低反発イヤーチップ FSC のその後
今年もイヤホンの季節になってきました
ヘッドホンは夏場熱がこもり汗でクッションがヘタるため、この時期からだんだんとイヤーホンを使う機会が増えてきます。昨年の夏にUE900に着けるウレタンイヤーチップをコンプライ T-500からFSCに交換してしばらく経ちました。金欠からノンブランド品を買う羽目になっただけなのですが、思いのほか良い物を見つける事が出来たと感じます。
いくらも使わない内にヘッドホンの季節になったのであまり活用しなかったのですが、その後の様子と感想を簡単に語りましょう。
何を重視するかで評価は変わる
前回にも書きましたが、性能面でコンプライがFSCに劣る部分はほとんど有りません。開発や素材などコストが掛けられたコンプライは、非常に良く出来た製品だと感じます。その上でFSCを評価するなら、やはり『コストパフォーマンスが高い』の一言に尽きるのではないでしょうか。フィット感や長時間の使用を重視したコンプライはライフがかなり短いイヤーチップです。引っ張りや擦れに弱く、持ち歩いている内に切れたりする事もしばしばでした。それに比べてFSCは、フィット感こそ劣りますが使用時や持ち運びで傷む事をそれ程気にせず使えます。万が一傷んだとしても、惜しいと思わず交換できるのはコスパの高い製品の大きな利点。また、密度が高く均一なウレタンのため耐久性が高い印象。雑に扱っても表面の痛みが少ないのは、外出の度に持ち歩く身としては喜ばしい。それでいて遮音性は非常に高く、出ていく音も入ってくる音もコンプライ並みに収める事が可能。ぷあオーディオ的に、かなり有り難い特徴だと言えます。

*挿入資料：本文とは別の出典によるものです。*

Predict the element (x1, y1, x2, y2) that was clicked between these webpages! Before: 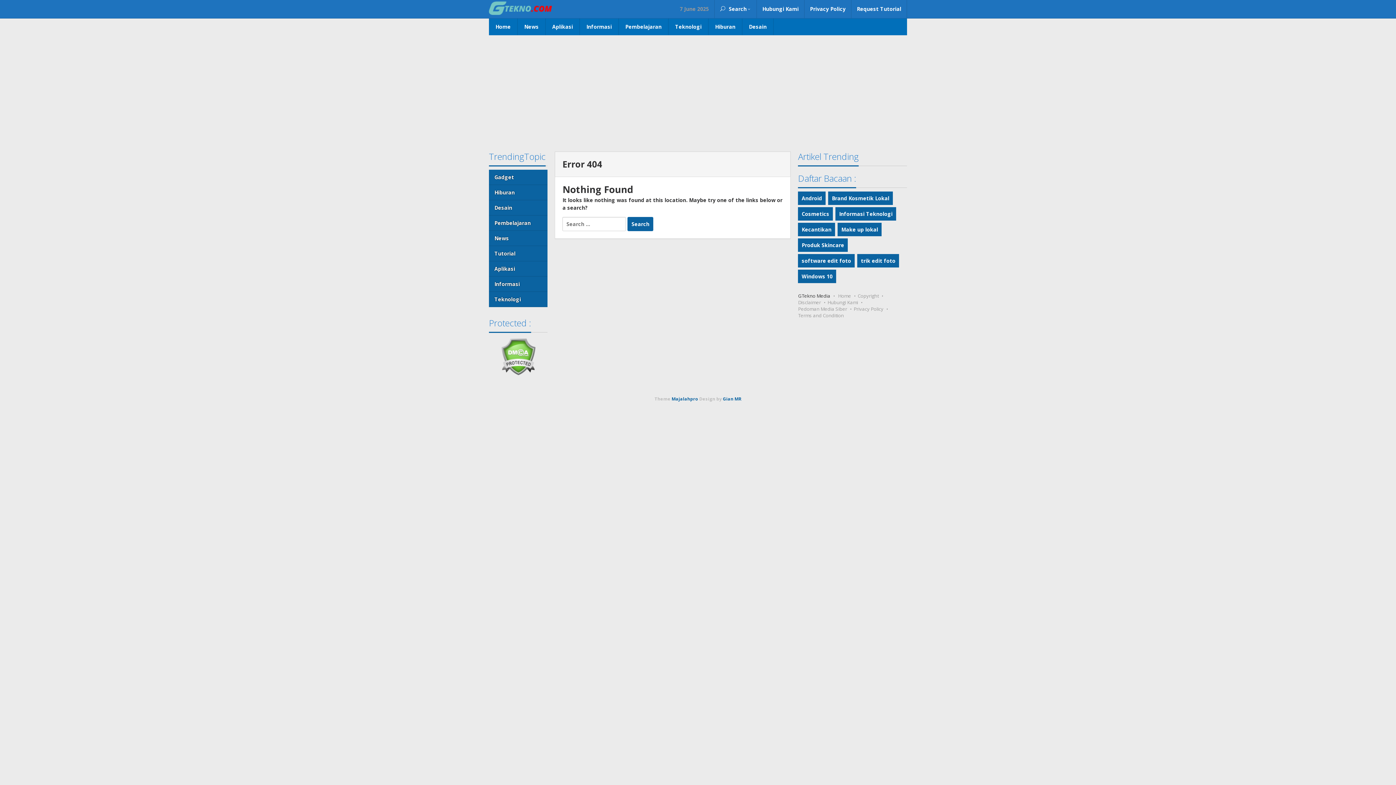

当初は着け心地の悪さが気になったウレタンの硬さも、時間が経つにつれて程良くほぐれて耳に馴染んできました。外耳道へ押し混んだ際のフィット感は到底コンプライに及ぶものではありませんが、浅めに差して使う分には十分です。そしてフィット感は今をピークに後少しづつ悪くなってくるのでは無いでしょうか。コンプライのフィット感は新品の時が最高潮で時間と共に劣化するだけですが、FSCのフィット感は徐々に馴染んでピークを迎える印象です。解れたとは言うものの、型崩れや切れはありません。半年以上経ちましたからコンプライなら交換時期なのですが、FSCはもうしばらく使う事が出来そうです。
どんなイヤホンで使うかは確認が必要
差し込み径の都合もありますが、それ以上に気にするべきはイヤーホンの保持の仕方な気がします。コンプライの様に外耳道へ深く差して使えないため、耳掛けを持たないタイプとの相性は悪いはず。サイズ展開されてるのでピッタリ合う可能性も考えられますが、どちらにせよFSCのウレタンスポンジはコンプライ程心地良く保持出来る物では無いでしょう。度々位置を直したり、落とした・踏んだ・無くした等のリスクを抱える事は賢明だと感じません。長時間使うつもりなら迷わずコンプライを推奨します。
結局FSCの評価はどう変わったのか?
今回も散々な言われ様の FSC 低反発ウレタン製イヤーピース でしたが、私の中では変わらず評価の出来る製品でした。コンプライ T-500が1セット1,000円を超えるのに対してFSCは3セットで580円。性能面では到底コンプライには敵いません。しかし多少不便さがあっても、コストパフォーマンスの高さが帳消しにしてくれます。特にシリコンピースに違和感や不満を持つ方には是非試して頂きたい。合わなかったとしても580円なら痛手も少なく済みますからね。形状やサイズが複数有るので、ご自分にフィットする物を探してみてください。